Specialty Labs Diversifies Base In Bid to Recover From Losses

0

Specialty Labs Diversifies Base In Bid to Recover From Losses

By LAURENCE DARMIENTO

Staff Reporter

Specialty Laboratories Inc. is showing signs of life after its near-death experience.

Just a year ago, the Santa Monica clinical laboratory, which specializes in sophisticated medical tests, lost its single biggest customer when Unilab Corp. was bought by a competitor. Then, just weeks later, the federal government sought to revoke Specialty’s license after regulators found quality control problems and unlicensed personnel performing lab tests.

Clients vanished, revenues fell 20 percent and the company lost $13.8 million in 2002 after years of solid earnings.

“They had the 100-year storm,” said Thomas Gallucci, a Merrill Lynch analyst. “They had a lot of things happen to them at once.”

But just 16 months after those April events, which saw its founder resign as chairman and chief executive, Specialty appears to be in recovery mode.

The company recently reported a second-quarter loss of $1.9 million, compared with a loss of $7.4 million for the like period a year ago, as newly won business replaced that lost from Unilab.

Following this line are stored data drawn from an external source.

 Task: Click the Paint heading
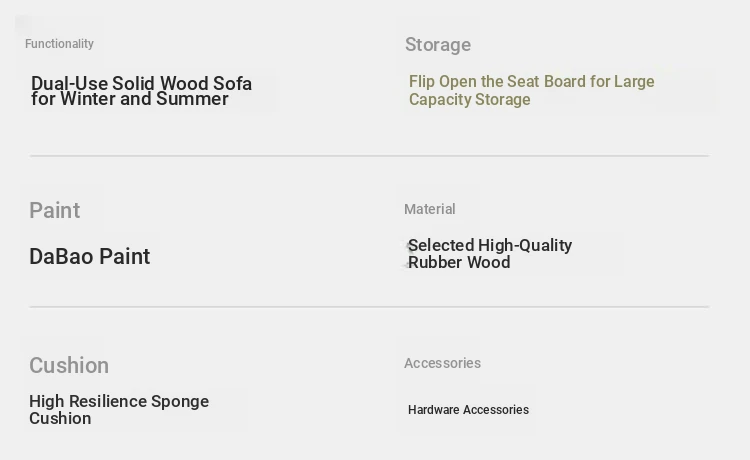coord(54,210)
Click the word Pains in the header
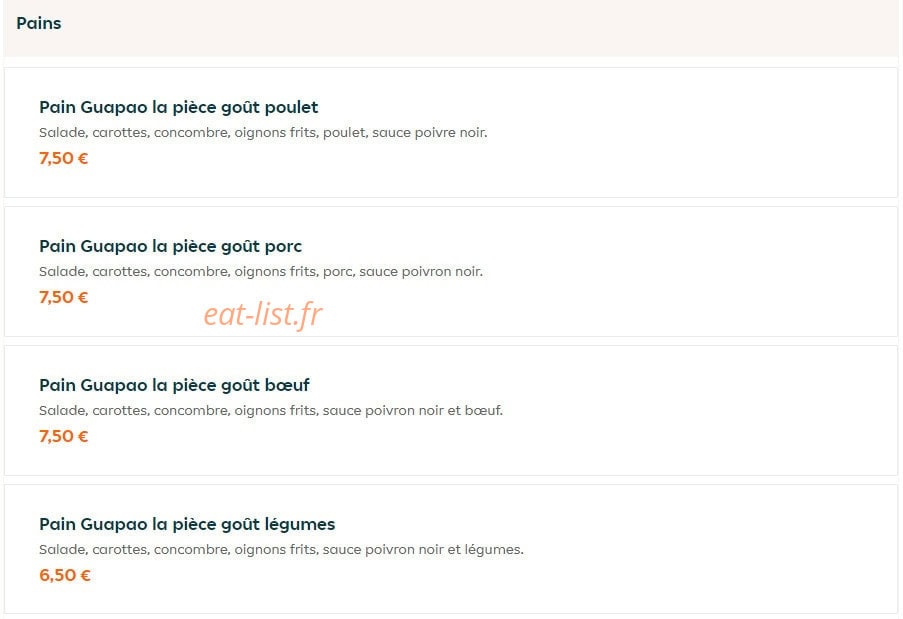The height and width of the screenshot is (619, 903). [x=39, y=23]
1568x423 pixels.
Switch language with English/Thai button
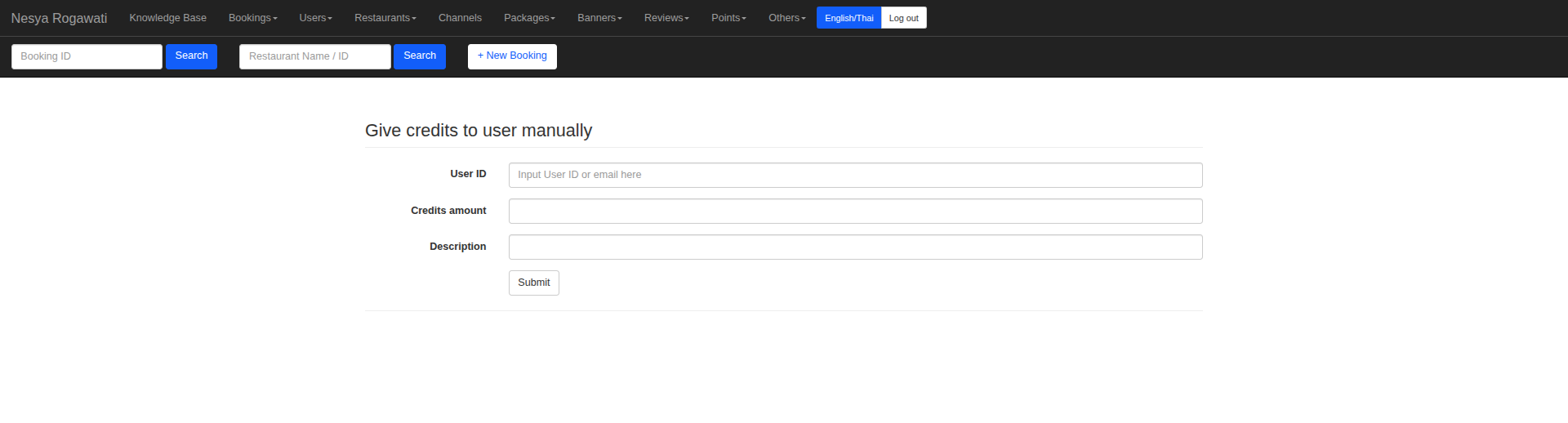(x=849, y=18)
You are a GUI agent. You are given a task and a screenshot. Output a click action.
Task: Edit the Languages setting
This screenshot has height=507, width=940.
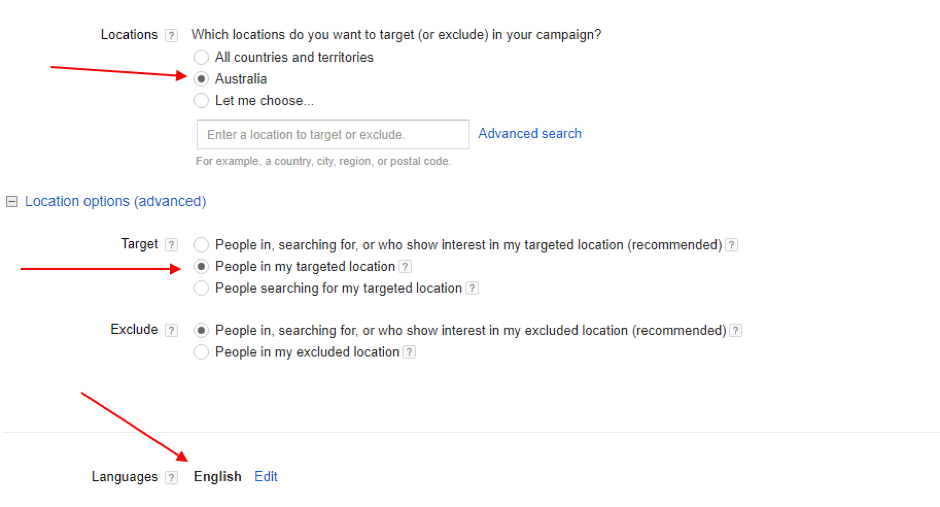click(x=266, y=477)
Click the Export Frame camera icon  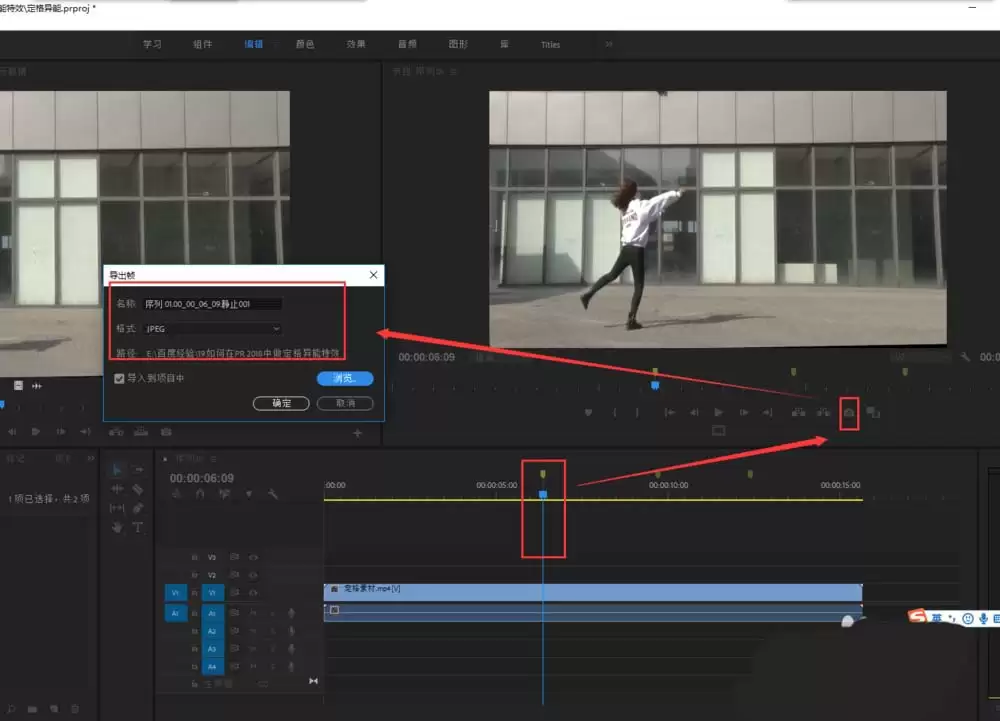point(849,412)
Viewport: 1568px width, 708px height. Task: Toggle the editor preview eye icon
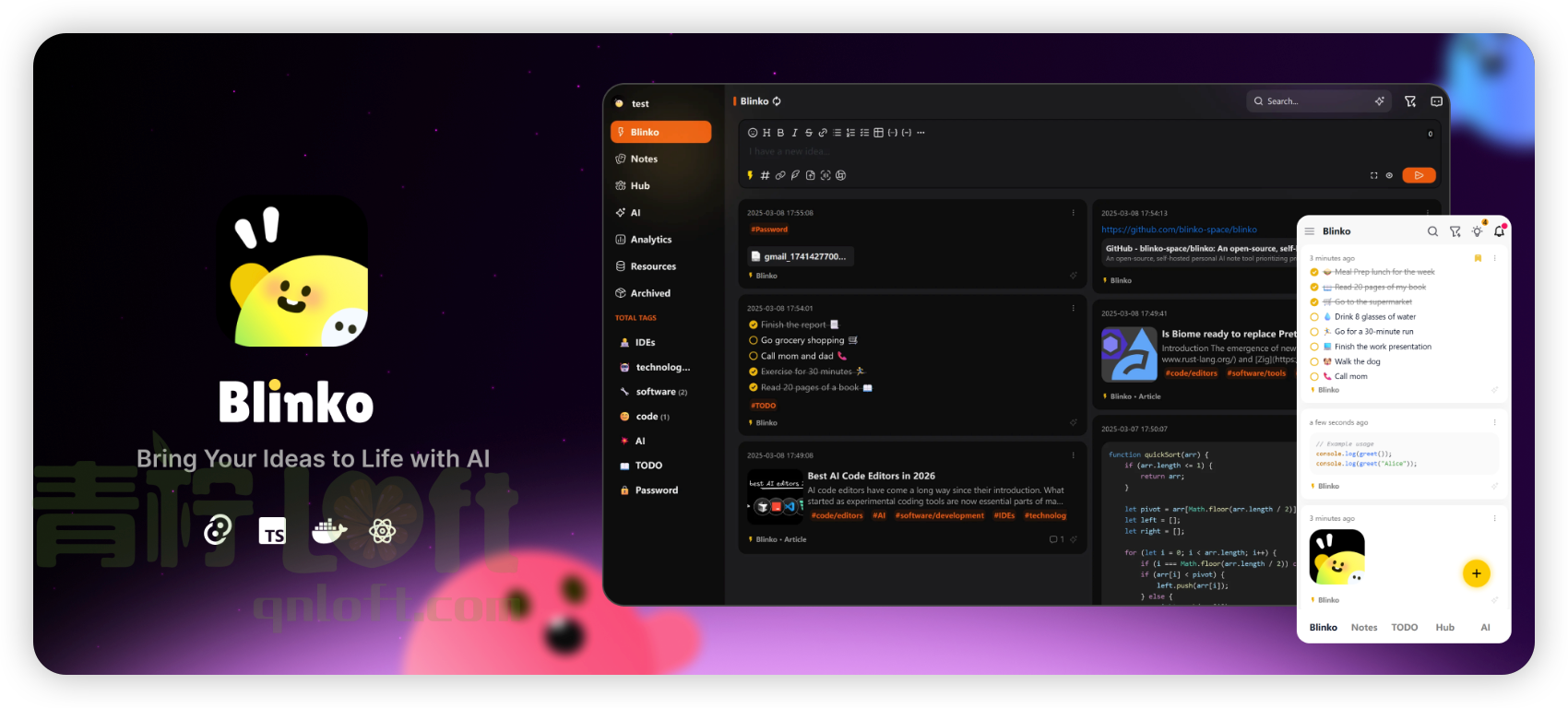tap(1389, 175)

Specialty also announced a new contract with the University of Maryland Medical System, and an agreement with Consorta Inc., a group purchasing organization representing 400 hospitals.

That prompted UBS Warburg to upgrade the stock to neutral from “reduce” in anticipation of a growth in earnings and the company reaching profitability again early next year.

However, investors don’t yet seem convinced, with shares trading around $10, far off their $25 range prior to the setbacks.

Science based

Much of the turnaround is being credited to the new chief executive, Dr. Douglas Harrington, a professor at USC’s Keck School of Medicine who had served as president of another sophisticated testing lab.

Harrington, a Specialty board member prior to his appointment in May 2002, said he found a solid company in need of better management. “In that sort of environment what seems important are science and discovery, and the details of the operation don’t have as high as a priority,” he said.

Specialty Labs has the broadest menu of esoteric medical testing in the country, according to analysts. It performs some 2,400 assays, including those for SARS, cystic fibrosis and leukemia.

Harrington was also able to retain the company’s federal and state licenses to provide testing for Medicare and Medicaid patients by hiring more licensed lab technicians and paying $600,000 in fines and other costs related to the investigations.

Specialty is still subject to unannounced lab inspections while under state probation over the next two years. And it’s also battling several shareholder lawsuits accusing the company of failing to follow costly lab requirements to inflate its profits.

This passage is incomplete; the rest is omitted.